A ceremony Monday morning made official the opening of what is now called Bosley Hall — three stories of well-lighted offices and conference rooms where until recently there were 34 cells and the former home of the warden. County Executive Kevin Kamenetz was on hand in a gathering of officials and business people to cut the ribbon with oversized scissors, although he wondered aloud if perhaps a ceremonial key to open an iron lock might have been more apropos.
Kamenetz said the $1.7 million renovation completed by the Azola Cos. of Baltimore was a good example of a public-private partnership, beginning the "last chapter in the life of one of our county's most historic structures."
The county is leasing the old jail to Azola for a dollar a year for 40 years and $6,600 in annual property taxes, in exchange for turning a white elephant into what Azola hopes will be a profit-making enterprise. Because the work involved a historic building, the company received about $600,000 in state and federal income tax breaks, without which the project could not have been done, said Martin P. Azola, the company president.
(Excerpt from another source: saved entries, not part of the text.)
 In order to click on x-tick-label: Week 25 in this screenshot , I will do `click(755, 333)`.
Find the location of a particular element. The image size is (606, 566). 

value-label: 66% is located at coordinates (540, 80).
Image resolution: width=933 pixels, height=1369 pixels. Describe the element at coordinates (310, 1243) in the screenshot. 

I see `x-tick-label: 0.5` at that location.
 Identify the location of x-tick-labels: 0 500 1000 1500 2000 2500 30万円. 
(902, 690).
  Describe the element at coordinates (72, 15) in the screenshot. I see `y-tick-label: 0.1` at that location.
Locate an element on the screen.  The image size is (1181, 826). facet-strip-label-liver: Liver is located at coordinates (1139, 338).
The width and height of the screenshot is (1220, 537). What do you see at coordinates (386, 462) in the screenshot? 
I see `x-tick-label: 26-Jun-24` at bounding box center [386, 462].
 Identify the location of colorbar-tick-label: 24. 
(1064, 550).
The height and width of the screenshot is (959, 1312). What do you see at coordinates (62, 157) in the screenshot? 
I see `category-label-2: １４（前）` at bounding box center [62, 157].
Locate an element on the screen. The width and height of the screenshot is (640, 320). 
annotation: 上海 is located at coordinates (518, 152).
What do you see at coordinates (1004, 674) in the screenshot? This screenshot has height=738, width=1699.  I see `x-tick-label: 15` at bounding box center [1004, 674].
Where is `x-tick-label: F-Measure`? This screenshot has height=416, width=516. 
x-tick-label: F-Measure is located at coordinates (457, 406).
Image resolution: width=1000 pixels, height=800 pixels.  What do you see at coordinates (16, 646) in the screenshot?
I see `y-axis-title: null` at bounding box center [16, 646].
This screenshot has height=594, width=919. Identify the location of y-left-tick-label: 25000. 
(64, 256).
He and his son, Tony, became interested in the jail a few years ago when they learned that the county was trying to figure out what to do with it. Their company has been renovating historic buildings since the 1970s, recently completing work on the Bromo Seltzer Tower downtown and the Maryland Building at the Maryland Zoo in Baltimore.
The old jail had not been used chiefly to house prisoners since a replacement was built in the 1950s. After an inmate work-release program was moved out of the historic building in 2006, the place was empty. Paint was peeling, and the county estimated that it would cost about $700,000 just to seal it and save it from further deterioration.
The county didn't want to spend money to renovate the building, Kamenetz said. Because it had already been named a Baltimore County landmark, the structure was protected from demolition, said county spokeswoman Marjorie Hampson.
Martin Azola admits to an addiction to old buildings and the renovation challenges they present, but this was a tough one.
"I would say it was a hard building," said Azola, who put his son in charge of the construction that began early last year. Efforts to reshape the inside of the building were complicated at every turn by half-foot-thick concrete walls.
"We probably cut through 15 tons of concrete to create halls, doorways," while installing new steel supports to keep the structure sound, Martin Azola said.
Tony Azola said the company worked with the Maryland Historical Trust on what features of the original insides could and could not be removed. Twenty-four cells remain, some turned into bathrooms and office utility kitchens. Sections of steel bars frame some doorways and serve as wall fixtures.
Two-thirds of the space is leased by five local companies, Tony Azola said, with applicants lined up for the rest. He said the company plans to turn 11 cells on the ground floor into climate-controlled storage for wine and may open a small cafe in what used to be the old commissary. "The Joint" or "the Slammer" might be good names for it, Martin Azola said.
"It's great space," said Diane L. Robinson, who moved her business, dlr marketing, to the building from an office in the city, in part because she lives in Towson. "I haven't met a spirit yet," she said, although people keep asking her about specters. "My husband keeps telling me we have to do a sleepover."